(Closed) Attended Bridal Shower But Wasn't Invited to Wedding?!

posted 7 years ago in Parties
Post # 35
Member
1176 posts
Bumble bee
  • Wedding: June 2013

View original reply
@Overjoyed:  +1

Or they claimed that etiquette was regional and that where THEY live, it’s perfectly acceptable to be greedy and invite anyone to as many showers as they want without inviting them to the wedding.

Post # 39
Member
124 posts
Blushing bee
  • Wedding: October 2013

@Vanielle:  Agreed! That was poorly done. The very least they could’ve done was when they invited, made it clear that they can’t have everyone come to the wedding so they wanted to have a little party for the people they can’t accomodate because they still wanted a celebration with you. Or more words or less I guess. But for them to ask for a cash donation and then telling you afterwards that you weren’t invited was not very nice at all.

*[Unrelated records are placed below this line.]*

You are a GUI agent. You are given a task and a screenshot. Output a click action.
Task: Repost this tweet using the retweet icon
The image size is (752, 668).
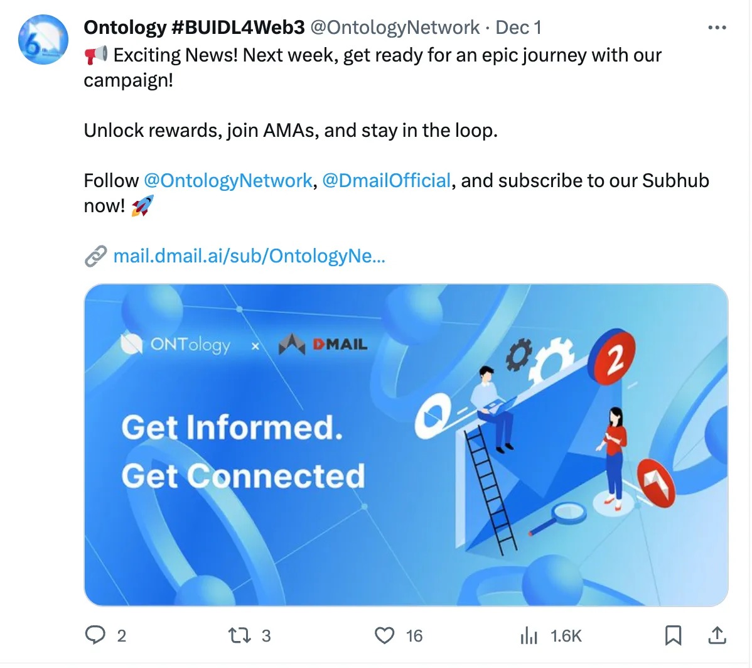[239, 635]
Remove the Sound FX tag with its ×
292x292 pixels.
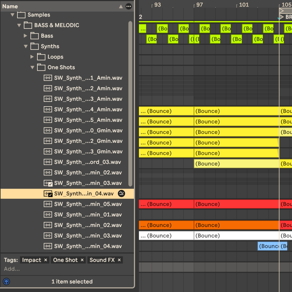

I would feel snubbed too!

Post # 41
Member
9950 posts
Buzzing Beekeeper
  • Wedding: December 2012

Etiquette Snob here…

First Question that needs to be clarified is what type of Shower was this…

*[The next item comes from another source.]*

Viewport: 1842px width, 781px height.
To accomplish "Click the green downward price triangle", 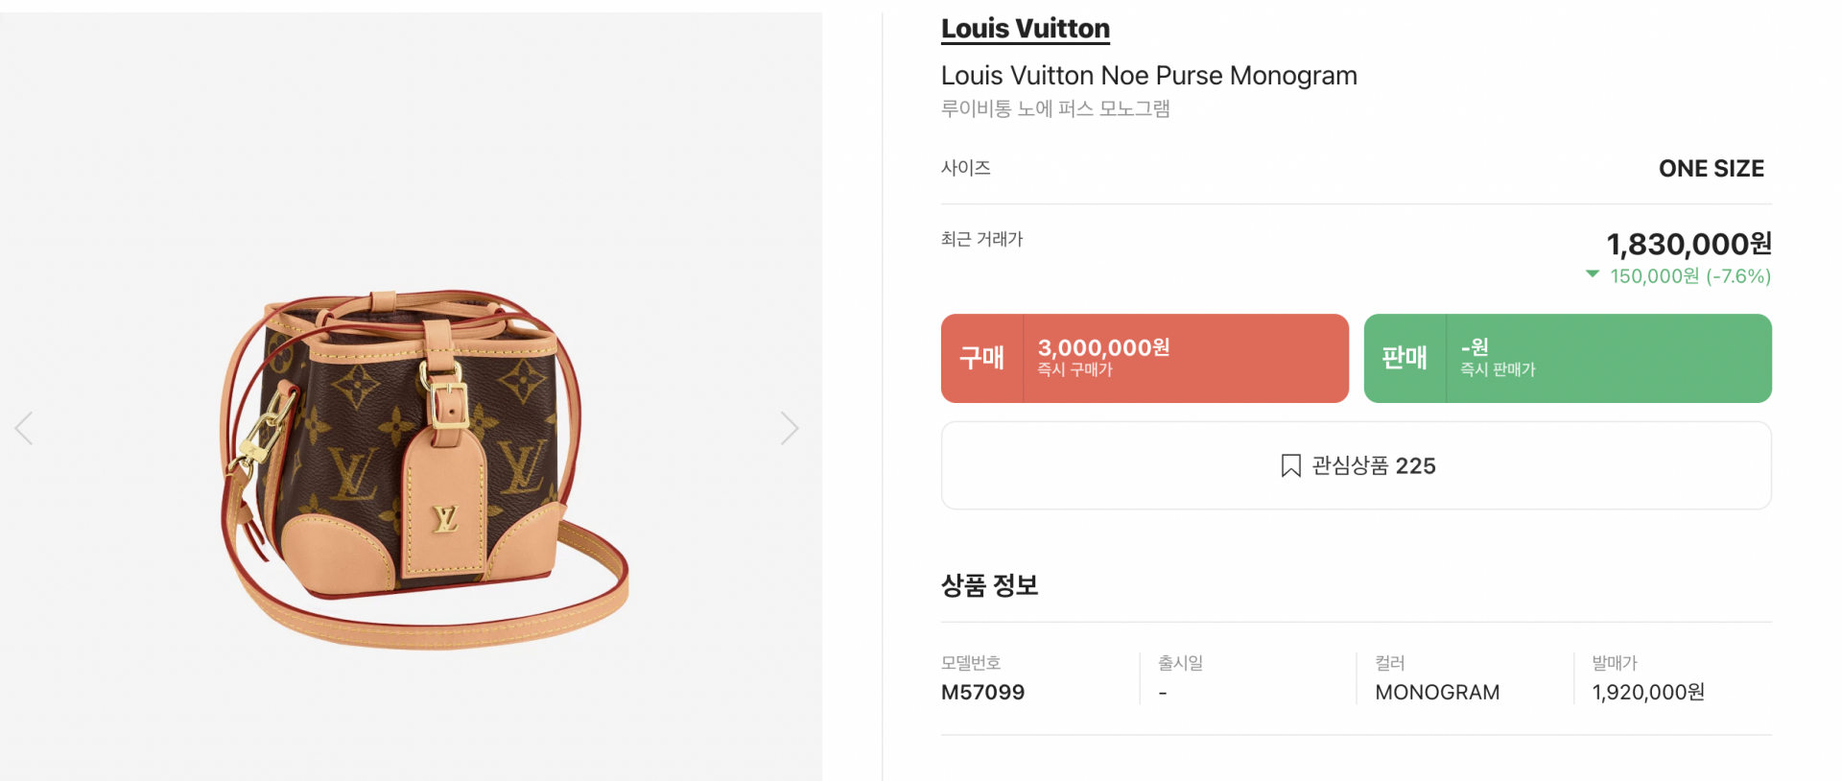I will coord(1593,274).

One thrown at work by a group of colleagues ?

One thrown by a group of her outside interests (ie Gals on the Baseball Team – Volunteers at the Food Bank – Church Choir – fellow Brownie Leaders ?)

One thrown by a group of folks who have known her thru other means… Neighbours, High School Teachers in the small hometown she grew up in, etc

Any of those scenarios, then yes it is possible that one is not invited to the Wedding.  These types of showers are thrown just to say “good on you… we are sooooo happy for you… cheering you on, wishing you all the best on your Big Day”

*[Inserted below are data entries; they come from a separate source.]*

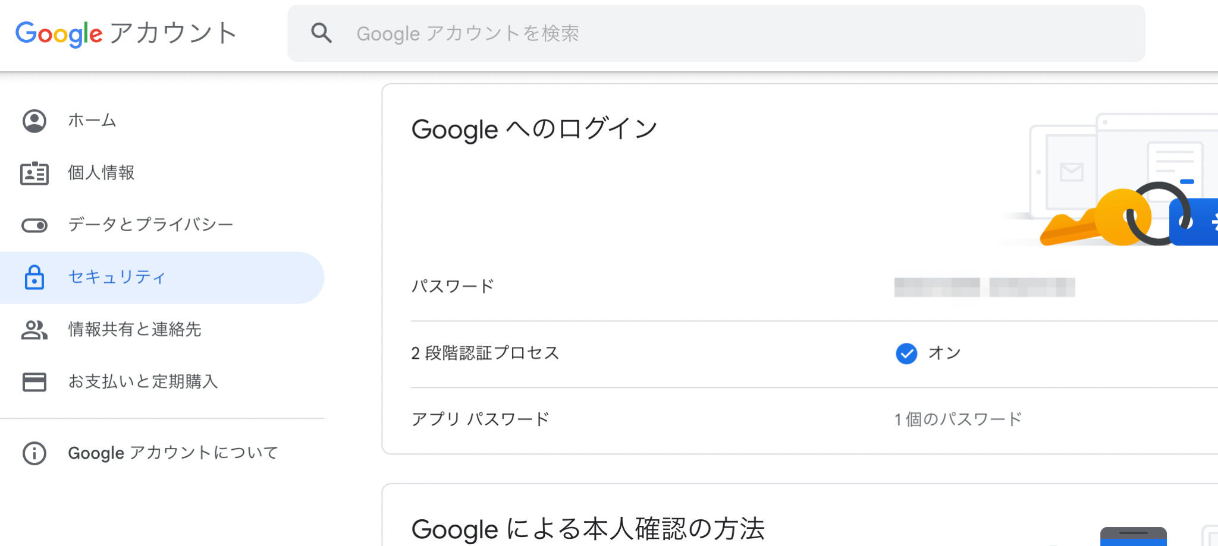Open the ホーム menu item

point(92,121)
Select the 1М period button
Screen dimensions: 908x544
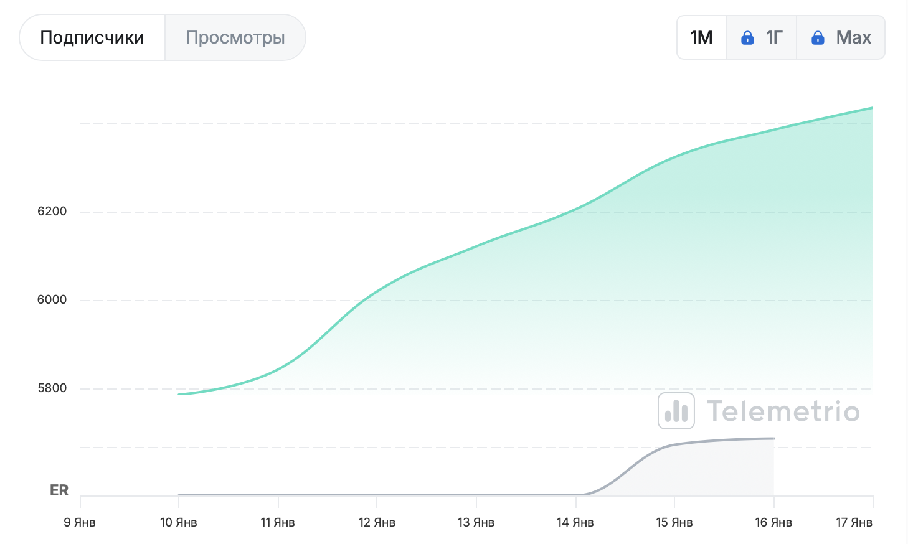pyautogui.click(x=701, y=38)
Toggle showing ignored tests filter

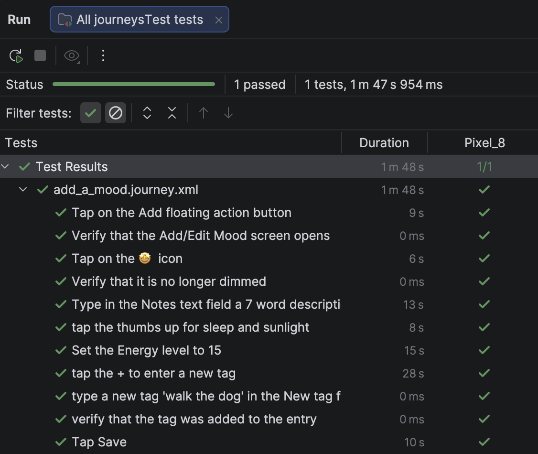116,113
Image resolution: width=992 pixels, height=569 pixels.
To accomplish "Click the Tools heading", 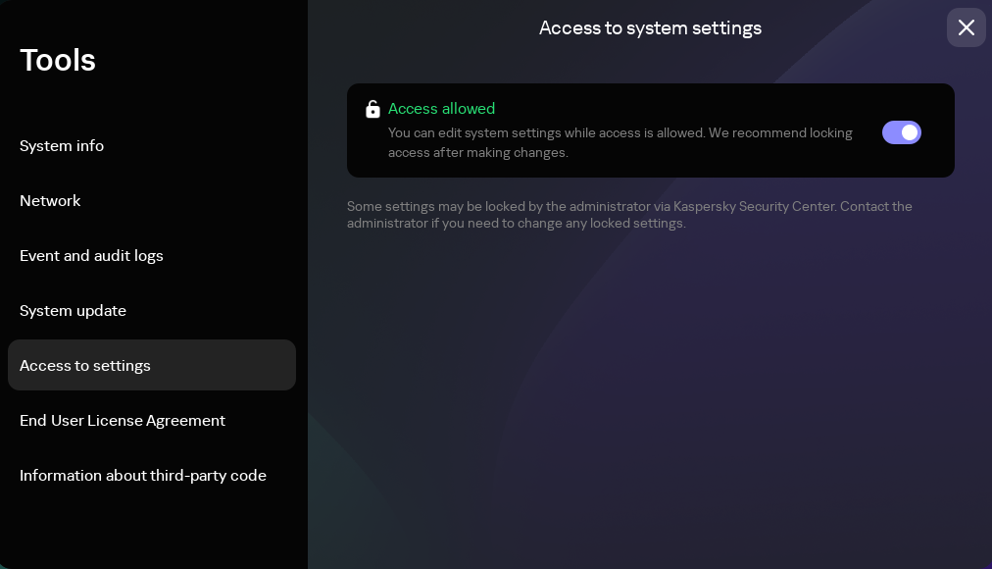I will coord(58,60).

And are “home spun” in their roots… and are popular regionally… or culturally.  Even in big cities they can be seen…

BUT if it was a case of a Shower that was made up a variety of Guests… Bridesmaids, Family Members, Relatives, College Buddies, Friends, Work Colleagues etc.

THEN the implied message is that ONE AND ALL the Guests are close to the Bride… and that they would therefore be invited to both the Shower and the Wedding

Which is Proper Wedding Etiquette

Now to be truly honest, a Shower is NOT the responsibility of the Bride… she is merely the Guest of Honour.  It is an Event organized and thrown by others for her.

So it is possible that whomever did that wasn’t up on proper Etiquette (although if she was half-on-the-ball she would have gotten together a Guest List from the Bride… who should have been versed on proper Etiquette, and found a way to tell the Host, that what she had planned was RUDE)

All that said, the email you got is pretty astounding.  Guessing that the Bride has either

(a) Done this to show she’s recalculated and determined that she cannot afford to invite everyone as planned.

In which case yes… This could very much be considered a TACKY RUDE move now on her part (she should have had things better in hand when she was at the Having a Shower part of her timeline… in that Showers happen in the last remaining weeks before the Wedding itself… 2 or 3 months out)

OR

(b) She didn’t have a hand in the Shower Planning and was appalled by the actions of the Host, and is in some way trying to cover for that faux pas by putting out some sort of apology statement.  Although this one most definitely I feel misses the mark.

If that was the case, I think she owed you the very least a personal phone call to apologize for the situation, and the offer to return your VERY GENEROUS gift (not a MASS EMAIL to one and all).  Lol, clearly this gal needs some further Etiquette advices… maybe someone will buy her such a Book as a Wedding Present.

Hope this helps,

 

Post # 43
Member
453 posts
Helper bee
  • Wedding: August 2013

Grrr, that just seems so rude to me. And the fact that, not only were you invited to bring a gift, you were also explicitly asked to pay a share for HER honeymoon. I wouldn’t dream of asking for gifts from someone who wasn’t invited. I even hesitated on announcements because I don’t want my extended family to think I’m grabbing at gifts.

I suppose I can understand wanting to celebrate with friends who you may not be able to accomodate, but if you must do that, it should be communicated clearly that you aren’t able to invite them. And they certainly should NOT be expected to bring a gift– is it a celebration or a shake-down of your social network?